Surrey pedestrians, please stop jaywalking

It is our collective Christmas wish, here at the Now-Leader, for people to stop jaywalking.

 

Is it too much to ask?

 

We know it ’s tempting to make a dash for it sometimes. Impatience is, after all, a human condition. But if you want to keep on being a human – an alive one, anyway – please resist that urge. So much depends on it.

 

 

Members of our staff have witnessed people making a run for it across busy streets like King George Boulevard rather than using a crosswalk fewer than 50 strides away.

 

Of course, sometimes pedestrians are injured or killed in crosswalks.
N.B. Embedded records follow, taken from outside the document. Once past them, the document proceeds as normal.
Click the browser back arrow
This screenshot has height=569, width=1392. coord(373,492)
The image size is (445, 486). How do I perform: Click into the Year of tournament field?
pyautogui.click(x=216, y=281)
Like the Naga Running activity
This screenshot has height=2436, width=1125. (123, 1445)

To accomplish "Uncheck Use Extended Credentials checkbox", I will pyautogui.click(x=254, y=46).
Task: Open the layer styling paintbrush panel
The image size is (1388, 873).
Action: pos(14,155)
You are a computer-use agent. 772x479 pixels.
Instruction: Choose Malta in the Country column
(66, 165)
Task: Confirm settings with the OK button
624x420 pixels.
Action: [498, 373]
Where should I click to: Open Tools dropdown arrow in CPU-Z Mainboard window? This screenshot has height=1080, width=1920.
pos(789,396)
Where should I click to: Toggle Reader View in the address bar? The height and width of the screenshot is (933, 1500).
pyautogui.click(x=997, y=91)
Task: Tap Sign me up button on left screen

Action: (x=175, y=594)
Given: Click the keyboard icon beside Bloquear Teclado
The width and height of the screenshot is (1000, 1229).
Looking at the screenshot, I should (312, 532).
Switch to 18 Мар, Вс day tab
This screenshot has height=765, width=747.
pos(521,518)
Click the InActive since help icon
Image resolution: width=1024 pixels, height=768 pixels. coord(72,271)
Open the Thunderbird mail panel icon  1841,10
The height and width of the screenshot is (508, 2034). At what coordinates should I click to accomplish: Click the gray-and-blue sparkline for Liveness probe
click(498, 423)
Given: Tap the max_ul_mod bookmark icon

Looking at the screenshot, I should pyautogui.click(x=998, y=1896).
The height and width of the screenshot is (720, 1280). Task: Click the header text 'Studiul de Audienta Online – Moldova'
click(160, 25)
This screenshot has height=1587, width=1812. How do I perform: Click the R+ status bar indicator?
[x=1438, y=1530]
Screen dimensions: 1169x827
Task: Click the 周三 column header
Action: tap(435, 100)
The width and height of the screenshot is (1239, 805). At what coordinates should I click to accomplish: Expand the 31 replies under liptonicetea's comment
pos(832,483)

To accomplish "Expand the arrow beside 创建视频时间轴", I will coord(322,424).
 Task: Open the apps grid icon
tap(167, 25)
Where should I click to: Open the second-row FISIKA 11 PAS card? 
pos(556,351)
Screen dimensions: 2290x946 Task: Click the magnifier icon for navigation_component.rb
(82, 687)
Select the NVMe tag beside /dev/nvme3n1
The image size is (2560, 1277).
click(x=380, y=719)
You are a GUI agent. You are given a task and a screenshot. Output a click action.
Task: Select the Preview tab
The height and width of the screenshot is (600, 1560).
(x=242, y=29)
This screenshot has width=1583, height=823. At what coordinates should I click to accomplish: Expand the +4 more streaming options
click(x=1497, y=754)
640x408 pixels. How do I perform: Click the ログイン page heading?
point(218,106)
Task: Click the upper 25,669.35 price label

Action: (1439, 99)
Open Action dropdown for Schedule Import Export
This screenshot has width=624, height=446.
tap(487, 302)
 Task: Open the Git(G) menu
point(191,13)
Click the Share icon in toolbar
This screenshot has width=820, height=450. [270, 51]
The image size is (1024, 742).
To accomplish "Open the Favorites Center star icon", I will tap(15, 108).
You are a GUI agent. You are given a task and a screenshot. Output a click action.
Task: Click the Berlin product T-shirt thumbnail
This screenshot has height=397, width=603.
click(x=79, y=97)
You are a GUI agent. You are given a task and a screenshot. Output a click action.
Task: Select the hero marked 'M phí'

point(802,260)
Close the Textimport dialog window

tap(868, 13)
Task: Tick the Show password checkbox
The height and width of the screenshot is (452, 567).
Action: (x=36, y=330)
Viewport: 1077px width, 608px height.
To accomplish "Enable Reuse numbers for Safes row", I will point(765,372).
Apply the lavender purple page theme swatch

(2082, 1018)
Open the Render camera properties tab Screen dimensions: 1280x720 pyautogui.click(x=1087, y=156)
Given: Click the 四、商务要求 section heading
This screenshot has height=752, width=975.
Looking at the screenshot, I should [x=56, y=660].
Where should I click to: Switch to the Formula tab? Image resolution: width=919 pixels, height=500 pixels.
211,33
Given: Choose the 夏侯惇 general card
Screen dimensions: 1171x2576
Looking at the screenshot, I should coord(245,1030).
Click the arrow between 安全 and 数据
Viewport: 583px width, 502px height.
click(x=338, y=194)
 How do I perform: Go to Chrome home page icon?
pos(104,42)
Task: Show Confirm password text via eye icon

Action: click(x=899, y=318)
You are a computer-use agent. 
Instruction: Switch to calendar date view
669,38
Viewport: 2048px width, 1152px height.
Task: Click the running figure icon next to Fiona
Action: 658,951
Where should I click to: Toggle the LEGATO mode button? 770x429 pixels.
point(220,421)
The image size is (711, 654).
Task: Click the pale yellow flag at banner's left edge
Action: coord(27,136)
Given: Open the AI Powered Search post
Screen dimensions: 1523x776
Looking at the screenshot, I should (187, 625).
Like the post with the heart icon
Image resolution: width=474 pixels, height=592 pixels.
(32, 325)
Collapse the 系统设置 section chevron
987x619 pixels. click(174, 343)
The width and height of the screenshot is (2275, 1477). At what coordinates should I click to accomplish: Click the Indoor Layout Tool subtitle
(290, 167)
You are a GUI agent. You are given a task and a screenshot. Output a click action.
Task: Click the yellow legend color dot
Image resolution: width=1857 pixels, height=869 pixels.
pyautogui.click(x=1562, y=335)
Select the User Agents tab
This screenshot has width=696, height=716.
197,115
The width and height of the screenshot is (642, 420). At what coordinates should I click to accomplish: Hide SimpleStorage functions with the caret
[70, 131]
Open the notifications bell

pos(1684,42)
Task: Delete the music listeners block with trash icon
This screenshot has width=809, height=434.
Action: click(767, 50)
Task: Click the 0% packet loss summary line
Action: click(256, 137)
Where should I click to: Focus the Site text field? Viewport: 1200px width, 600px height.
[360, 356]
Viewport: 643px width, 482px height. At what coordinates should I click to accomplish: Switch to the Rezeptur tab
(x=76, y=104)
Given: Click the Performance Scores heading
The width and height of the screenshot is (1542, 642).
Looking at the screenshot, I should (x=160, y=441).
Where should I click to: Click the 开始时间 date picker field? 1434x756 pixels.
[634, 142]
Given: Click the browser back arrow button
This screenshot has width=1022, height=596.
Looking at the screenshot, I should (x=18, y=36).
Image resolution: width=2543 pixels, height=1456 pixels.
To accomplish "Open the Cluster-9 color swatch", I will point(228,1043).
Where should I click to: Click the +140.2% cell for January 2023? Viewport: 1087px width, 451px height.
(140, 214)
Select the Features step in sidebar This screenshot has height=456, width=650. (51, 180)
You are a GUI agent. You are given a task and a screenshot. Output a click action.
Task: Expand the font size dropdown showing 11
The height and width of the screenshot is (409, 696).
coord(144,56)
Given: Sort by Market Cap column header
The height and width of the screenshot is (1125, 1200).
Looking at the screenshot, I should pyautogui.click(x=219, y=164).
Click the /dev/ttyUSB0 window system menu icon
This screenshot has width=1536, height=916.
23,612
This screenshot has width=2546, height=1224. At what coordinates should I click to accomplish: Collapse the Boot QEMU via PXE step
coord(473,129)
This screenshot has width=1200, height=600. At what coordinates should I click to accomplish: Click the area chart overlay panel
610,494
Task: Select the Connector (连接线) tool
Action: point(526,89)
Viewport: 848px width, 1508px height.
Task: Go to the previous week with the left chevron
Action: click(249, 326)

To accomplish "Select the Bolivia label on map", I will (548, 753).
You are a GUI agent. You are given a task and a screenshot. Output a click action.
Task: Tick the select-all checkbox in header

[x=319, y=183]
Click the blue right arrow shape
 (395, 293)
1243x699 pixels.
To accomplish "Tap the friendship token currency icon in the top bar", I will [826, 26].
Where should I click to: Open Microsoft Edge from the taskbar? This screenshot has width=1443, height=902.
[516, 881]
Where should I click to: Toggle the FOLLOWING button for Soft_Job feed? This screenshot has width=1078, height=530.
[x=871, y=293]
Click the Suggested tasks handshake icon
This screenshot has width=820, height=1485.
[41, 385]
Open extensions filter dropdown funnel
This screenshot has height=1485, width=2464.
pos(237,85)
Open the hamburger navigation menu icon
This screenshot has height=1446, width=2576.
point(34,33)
But your chances of survival are much greater using one of these than hoping traffic will stop for you as you run for it, especially during rainy nights and mornings, and especially if you are not wearing reflective clothing with reflective fabric.

 

A woman died on Dec. 16 after being hit by a car in Cloverdale, at the intersection of 192nd Street and 80th Avenue. Earlier that day, another woman was injured, also in Cloverdale, while crossing at the intersection of 188th Street and 56B Avenue .

 

The day before, a man was killed after being hit by a vehicle in the 7100-block of Scott Road. The Surrey RCMP said he ’d been crossing the street mid-intersection.

 

So far this year, seven pedestrians have been killed in Surrey. Not all victims, of course, had been jaywalking. However, these seven souls gone, leaving behind grieving families and friends, underlines the risk pedestrians face in Surrey and the need for drivers and pedestrians alike to be vigilant.

 

According to ICBC, there were 450 pedestrian-related traffic crashes in Surrey last year, 440 in 2017, 400 in 2016, 430 in 2015 and 390 in 2014.

 

That makes for a five-year average of 420 pedestrian crashes in Surrey annually. The five-year average for the entire Lower Mainland is 2,300.

 

In the years 2014 to 2018, there were 2,110 pedestrian-related crashes in Surrey and an unbelievable 11,400 in the Lower Mainland.

 

As a species, we have to be smarter than this.